[Raw data Boundary: Start]
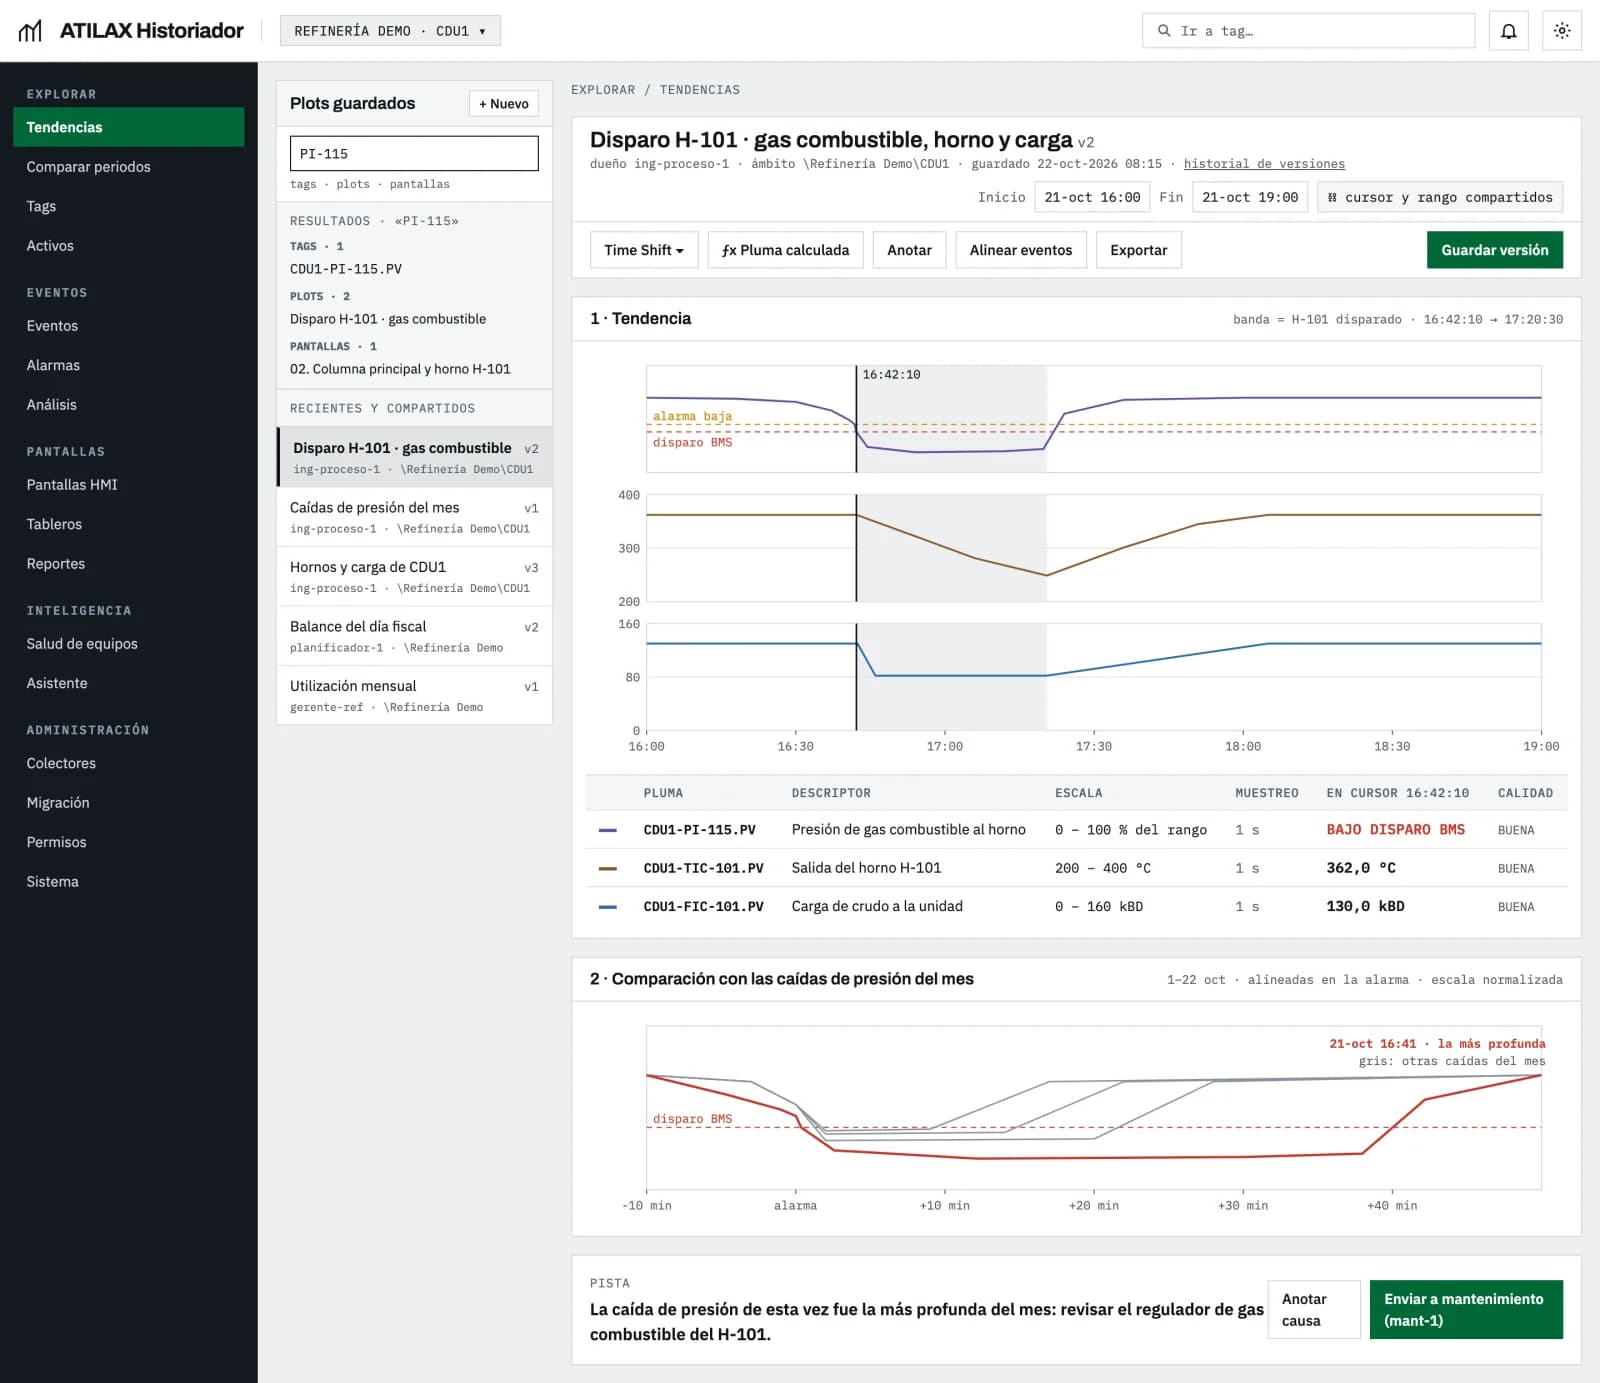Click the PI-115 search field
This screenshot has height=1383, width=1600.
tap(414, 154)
[Raw data Boundary: End]
[Raw data Boundary: Start]
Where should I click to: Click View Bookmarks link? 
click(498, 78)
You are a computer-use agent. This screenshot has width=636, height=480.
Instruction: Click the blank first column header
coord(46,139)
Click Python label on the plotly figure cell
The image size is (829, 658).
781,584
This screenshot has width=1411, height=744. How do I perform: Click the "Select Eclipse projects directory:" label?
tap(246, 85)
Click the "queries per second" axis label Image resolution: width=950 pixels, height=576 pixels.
[Raw data Boundary: End]
What is needed is a verbatim copy of every line in the records above from the one containing "Instruction: Click the" down to the one containing "pixels, height=576 pixels.", both included, and nothing more.

**Your solution:**
Instruction: Click the blank first column header
coord(46,139)
Click Python label on the plotly figure cell
The image size is (829, 658).
781,584
This screenshot has width=1411, height=744. How do I perform: Click the "Select Eclipse projects directory:" label?
tap(246, 85)
Click the "queries per second" axis label Image resolution: width=950 pixels, height=576 pixels.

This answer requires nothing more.